» **Fragmento citado**:
********

El
miedo a las cosas y a nosotros es -sospecho- el motivo más jugoso que debe armar
DeLillo, Don DeLillo, cuando trata de carearse
con un procesador de textos. Como nosotros (para leerle, claro). Y todo esto,
que ya invita a reflexionar con la bronceada dramaturgia de un Rodin, asumiendo que el motivo de lo
que sigue, Cosmópolis
(2003), no es -ni de largo- una novela de novelas, y tampoco apunta a
suplente en la intrincada obra del padre de Ruido de fondo
(1985); o, al loro, ‘must’ ineludible para entender lo literario al
margen de Oprah Winfrey.
Bien, ya, pero el caso es que ahora, en plena gira de un capitalismo del
desastre que -entre nosotros- cada vez se parece más al desastre del
capitalismo, Cosmópolis aporta otra
reformulación para ese sangrante pretoriano del sistema. Que conocemos de sobra.
Que -en fin- tanto nos gusta. El casi yuppie, el ejecutivo estrella, tan sólido
en su envoltura como hueco (estomacalmente hablando), fumigado, vaciado desde
dentro. Lo dicho, de nuevo: la estatua de Rodin.

********

» **Detalles del ejercicio**: Prosigue la reseña de Cosmópolis a partir de su última frase. El listado no interviene en este ejercicio.

» **Líneas de datos**:
********

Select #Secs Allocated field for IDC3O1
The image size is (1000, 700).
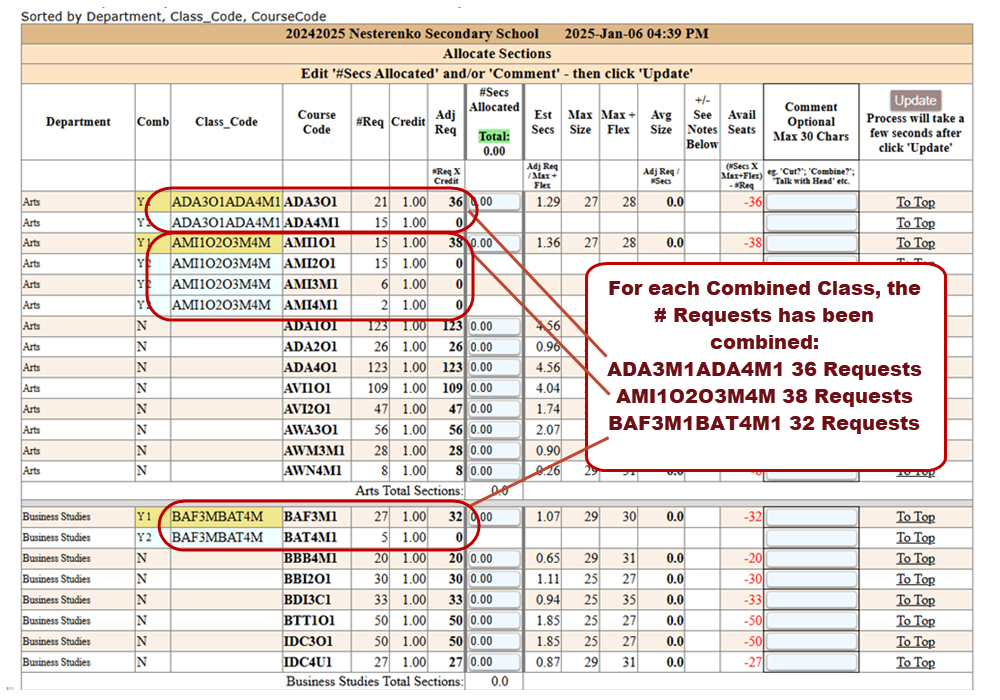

********

» **Resultado**:
Los conflictos de la clase
‘supra’ interesan. Y mucho. Recientemente, breviario: de la explosiva erupción
del ampuloso suplemento de prensa -moda, viajes, linajes- al manual iconográfico
que con tanto acierto rescatan Mad
Men, Pan
Am o Downton
Abbey. No importa que el zeitgeist luzca tocado, cerrado por
derribo, sino al contario, importa integrar un esplendor dolorosamente extraño
-por ajeno- a modo de bálsamo (según una nostalgia protésica tan en boga: sentir
añoranza por lo que nunca experimentamos). En resumen, somatizar carencias y
deseos y (si nos dejan, que lo harán) consumir una versión debidamente devaluada
de estos. Aunque aquí, es verdad, arranca una historia distinta. Parafernalia
del poder. La hechicería del capital y sus héroes y toda esa papilla doctrinal
que nos enseñaron a detestar para acabar cayendo en la cuenta de lo bien que nos
describía. A nosotros. Que éramos, pensábamos, los otros. Algo de eso dice Thomas Frank: La conquista de lo
cool (Alpha Decay, 2011).Y perdón por el desvío.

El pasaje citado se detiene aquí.